> [Your instructions]:
All that is wanted is an exact copy of the lines below, starting at the one that contains "とらのあな限定版も！ (769, 868)" and running to the end.

> [Records to use]:
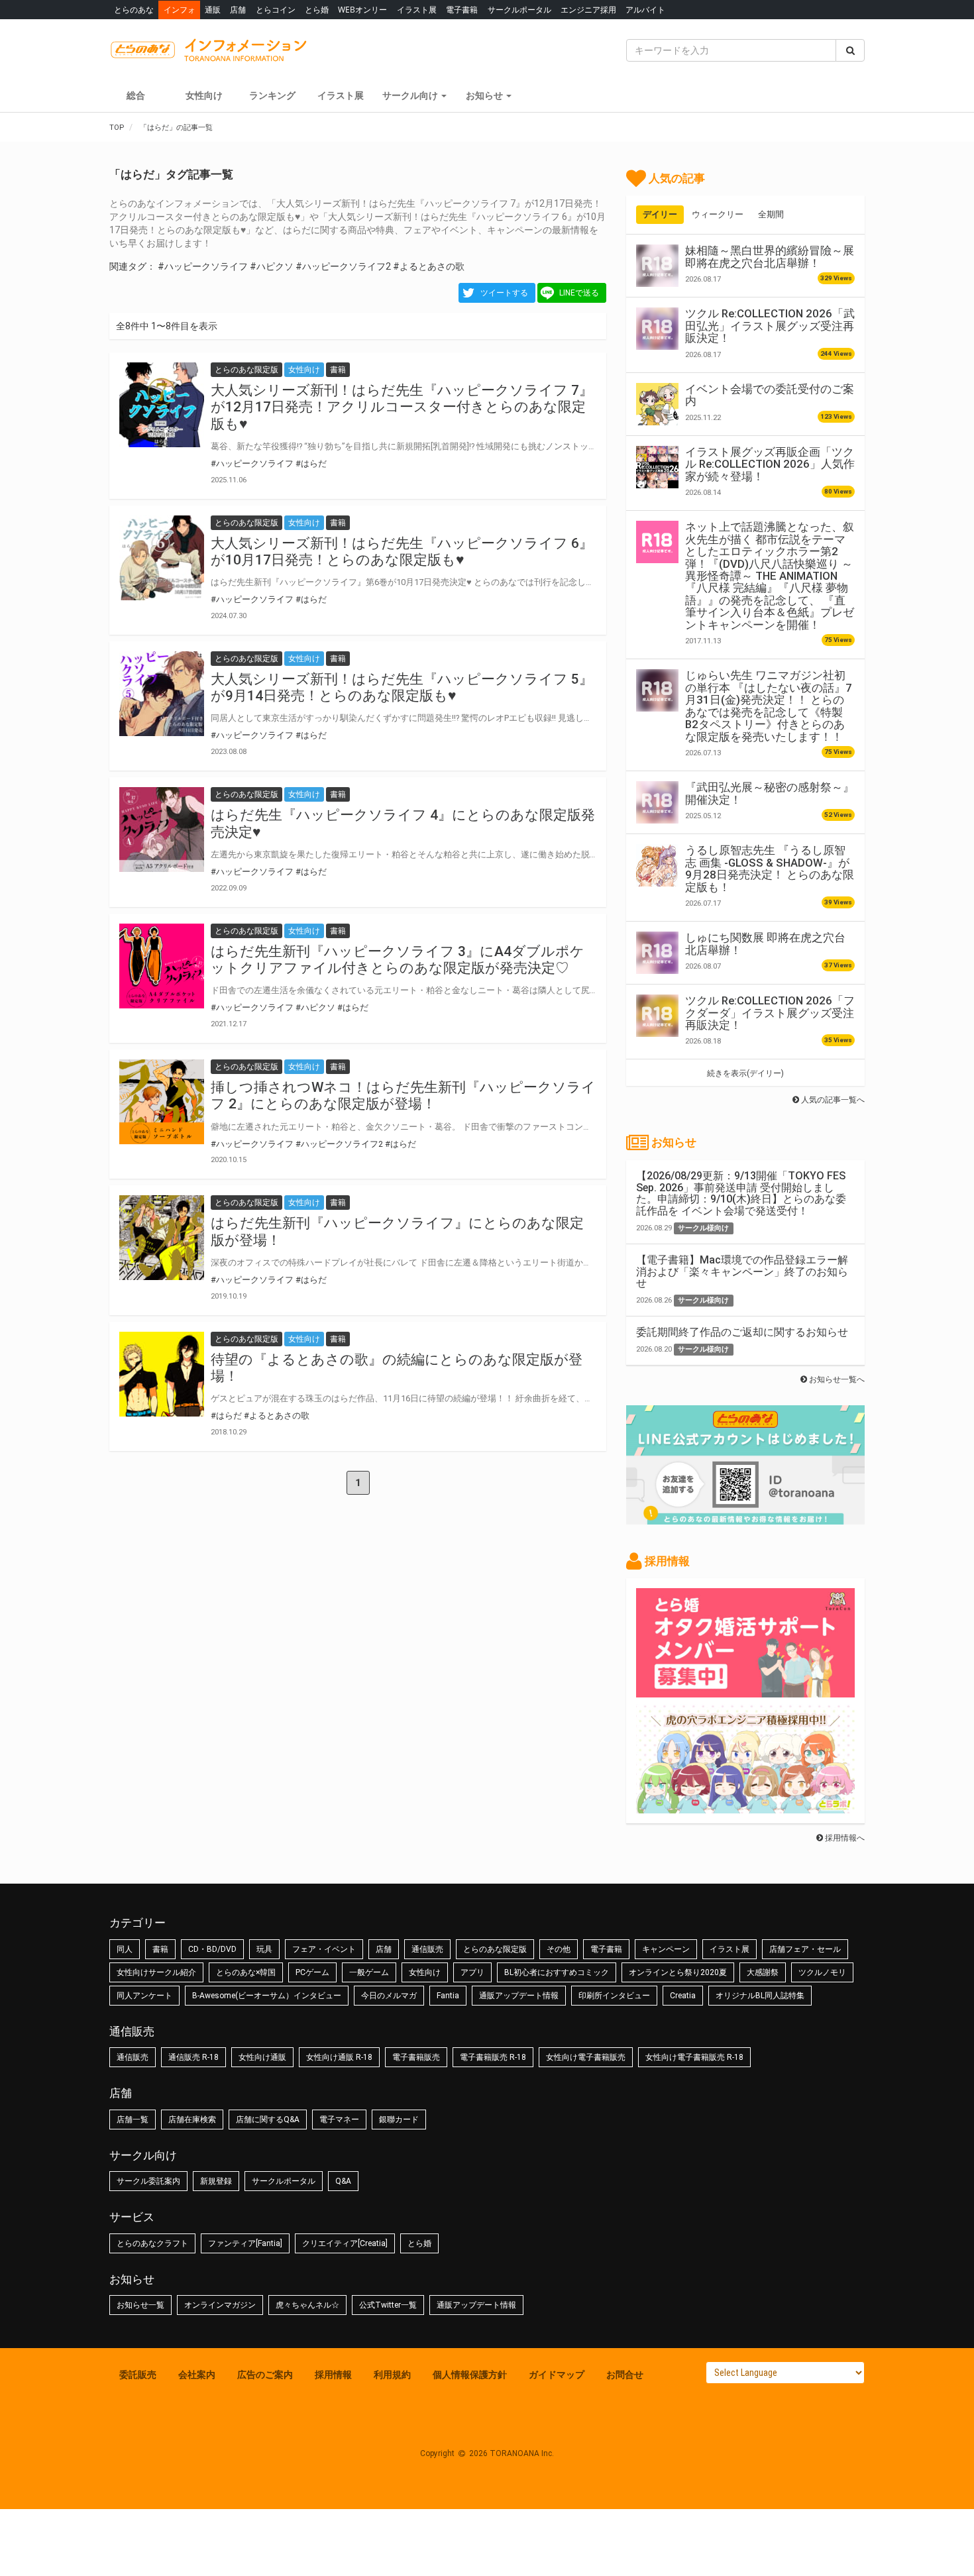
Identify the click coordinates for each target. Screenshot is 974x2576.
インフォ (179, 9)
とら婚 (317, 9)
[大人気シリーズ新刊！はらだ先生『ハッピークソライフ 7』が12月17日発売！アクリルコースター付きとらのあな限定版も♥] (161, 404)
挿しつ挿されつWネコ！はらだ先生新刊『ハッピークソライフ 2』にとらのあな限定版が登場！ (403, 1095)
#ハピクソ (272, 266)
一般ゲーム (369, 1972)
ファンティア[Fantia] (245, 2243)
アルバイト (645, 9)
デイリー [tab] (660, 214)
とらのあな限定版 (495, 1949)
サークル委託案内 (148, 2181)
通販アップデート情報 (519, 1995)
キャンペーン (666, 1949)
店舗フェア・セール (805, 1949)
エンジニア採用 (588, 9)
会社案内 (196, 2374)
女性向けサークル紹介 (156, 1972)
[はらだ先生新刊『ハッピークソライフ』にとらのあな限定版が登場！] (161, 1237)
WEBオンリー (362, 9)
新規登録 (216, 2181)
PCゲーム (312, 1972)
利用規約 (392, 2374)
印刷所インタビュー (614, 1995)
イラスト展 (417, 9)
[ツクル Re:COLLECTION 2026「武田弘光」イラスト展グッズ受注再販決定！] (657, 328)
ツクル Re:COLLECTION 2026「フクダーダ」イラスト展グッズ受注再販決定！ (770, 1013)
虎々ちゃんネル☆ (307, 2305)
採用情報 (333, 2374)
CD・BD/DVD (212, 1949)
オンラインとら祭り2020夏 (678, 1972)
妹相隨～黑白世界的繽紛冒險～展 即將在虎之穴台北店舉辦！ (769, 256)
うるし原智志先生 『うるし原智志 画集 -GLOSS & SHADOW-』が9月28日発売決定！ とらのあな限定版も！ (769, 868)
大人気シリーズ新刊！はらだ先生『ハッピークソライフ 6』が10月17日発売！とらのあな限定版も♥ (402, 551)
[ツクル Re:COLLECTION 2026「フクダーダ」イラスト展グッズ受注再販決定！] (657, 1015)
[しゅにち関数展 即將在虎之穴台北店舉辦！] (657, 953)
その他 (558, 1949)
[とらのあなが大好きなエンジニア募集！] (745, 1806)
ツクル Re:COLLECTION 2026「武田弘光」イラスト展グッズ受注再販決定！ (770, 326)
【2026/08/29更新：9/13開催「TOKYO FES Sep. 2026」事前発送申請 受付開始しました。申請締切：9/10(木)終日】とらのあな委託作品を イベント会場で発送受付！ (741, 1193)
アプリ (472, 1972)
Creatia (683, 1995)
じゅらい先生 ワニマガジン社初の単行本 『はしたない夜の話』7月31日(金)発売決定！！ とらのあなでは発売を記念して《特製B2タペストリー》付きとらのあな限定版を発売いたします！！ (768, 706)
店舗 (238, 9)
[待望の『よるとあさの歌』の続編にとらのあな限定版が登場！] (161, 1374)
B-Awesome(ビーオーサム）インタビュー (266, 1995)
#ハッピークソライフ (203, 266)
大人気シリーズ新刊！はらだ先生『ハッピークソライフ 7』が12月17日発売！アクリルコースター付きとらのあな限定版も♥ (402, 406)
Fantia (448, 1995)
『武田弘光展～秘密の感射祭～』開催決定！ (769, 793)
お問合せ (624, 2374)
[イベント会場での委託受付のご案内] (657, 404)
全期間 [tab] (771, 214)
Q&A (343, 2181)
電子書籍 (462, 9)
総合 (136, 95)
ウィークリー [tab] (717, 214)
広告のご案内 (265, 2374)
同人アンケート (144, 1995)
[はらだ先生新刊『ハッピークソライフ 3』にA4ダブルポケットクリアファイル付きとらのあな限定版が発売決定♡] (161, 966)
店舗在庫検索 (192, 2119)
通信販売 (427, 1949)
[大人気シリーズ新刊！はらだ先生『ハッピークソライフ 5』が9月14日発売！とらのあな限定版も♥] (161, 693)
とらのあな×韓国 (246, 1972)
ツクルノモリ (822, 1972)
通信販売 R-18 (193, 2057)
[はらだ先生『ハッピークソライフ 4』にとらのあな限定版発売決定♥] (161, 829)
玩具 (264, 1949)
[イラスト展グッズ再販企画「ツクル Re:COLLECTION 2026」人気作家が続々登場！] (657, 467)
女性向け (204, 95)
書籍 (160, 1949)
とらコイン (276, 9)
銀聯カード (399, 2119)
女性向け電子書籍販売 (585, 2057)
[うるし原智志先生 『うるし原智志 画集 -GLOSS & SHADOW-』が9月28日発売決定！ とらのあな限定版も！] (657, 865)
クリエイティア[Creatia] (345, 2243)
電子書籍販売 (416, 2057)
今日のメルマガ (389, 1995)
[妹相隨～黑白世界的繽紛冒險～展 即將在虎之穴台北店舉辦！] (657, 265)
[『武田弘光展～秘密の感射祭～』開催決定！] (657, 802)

> [Your solution]:
うるし原智志先生 『うるし原智志 画集 -GLOSS & SHADOW-』が9月28日発売決定！ とらのあな限定版も！ (769, 868)
大人気シリーズ新刊！はらだ先生『ハッピークソライフ 6』が10月17日発売！とらのあな限定版も♥ (402, 551)
[ツクル Re:COLLECTION 2026「フクダーダ」イラスト展グッズ受注再販決定！] (657, 1015)
[しゅにち関数展 即將在虎之穴台北店舉辦！] (657, 953)
その他 (558, 1949)
[とらのあなが大好きなエンジニア募集！] (745, 1806)
ツクル Re:COLLECTION 2026「武田弘光」イラスト展グッズ受注再販決定！ (770, 326)
【2026/08/29更新：9/13開催「TOKYO FES Sep. 2026」事前発送申請 受付開始しました。申請締切：9/10(木)終日】とらのあな委託作品を イベント会場で発送受付！ (741, 1193)
アプリ (472, 1972)
Creatia (683, 1995)
じゅらい先生 ワニマガジン社初の単行本 『はしたない夜の話』7月31日(金)発売決定！！ とらのあなでは発売を記念して《特製B2タペストリー》付きとらのあな限定版を発売いたします！！ (768, 706)
店舗 (238, 9)
[待望の『よるとあさの歌』の続編にとらのあな限定版が登場！] (161, 1374)
B-Awesome(ビーオーサム）インタビュー (266, 1995)
#ハッピークソライフ (203, 266)
大人気シリーズ新刊！はらだ先生『ハッピークソライフ 7』が12月17日発売！アクリルコースター付きとらのあな限定版も♥ (402, 406)
Fantia (448, 1995)
『武田弘光展～秘密の感射祭～』開催決定！ (769, 793)
お問合せ (624, 2374)
[イベント会場での委託受付のご案内] (657, 404)
全期間 [tab] (771, 214)
Q&A (343, 2181)
電子書籍 (462, 9)
総合 (136, 95)
ウィークリー [tab] (717, 214)
広告のご案内 (265, 2374)
同人アンケート (144, 1995)
[はらだ先生新刊『ハッピークソライフ 3』にA4ダブルポケットクリアファイル付きとらのあな限定版が発売決定♡] (161, 966)
店舗在庫検索 (192, 2119)
通信販売 (427, 1949)
[大人気シリーズ新刊！はらだ先生『ハッピークソライフ 5』が9月14日発売！とらのあな限定版も♥] (161, 693)
とらのあな×韓国 (246, 1972)
ツクルノモリ (822, 1972)
通信販売 R-18 (193, 2057)
[はらだ先生『ハッピークソライフ 4』にとらのあな限定版発売決定♥] (161, 829)
玩具 (264, 1949)
[イラスト展グッズ再販企画「ツクル Re:COLLECTION 2026」人気作家が続々登場！] (657, 467)
女性向け (204, 95)
書籍 (160, 1949)
とらコイン (276, 9)
銀聯カード (399, 2119)
女性向け電子書籍販売 (585, 2057)
[うるし原智志先生 『うるし原智志 画集 -GLOSS & SHADOW-』が9月28日発売決定！ とらのあな限定版も！] (657, 865)
クリエイティア[Creatia] (345, 2243)
電子書籍販売 (416, 2057)
今日のメルマガ (389, 1995)
[妹相隨～黑白世界的繽紛冒險～展 即將在虎之穴台北店舉辦！] (657, 265)
[『武田弘光展～秘密の感射祭～』開催決定！] (657, 802)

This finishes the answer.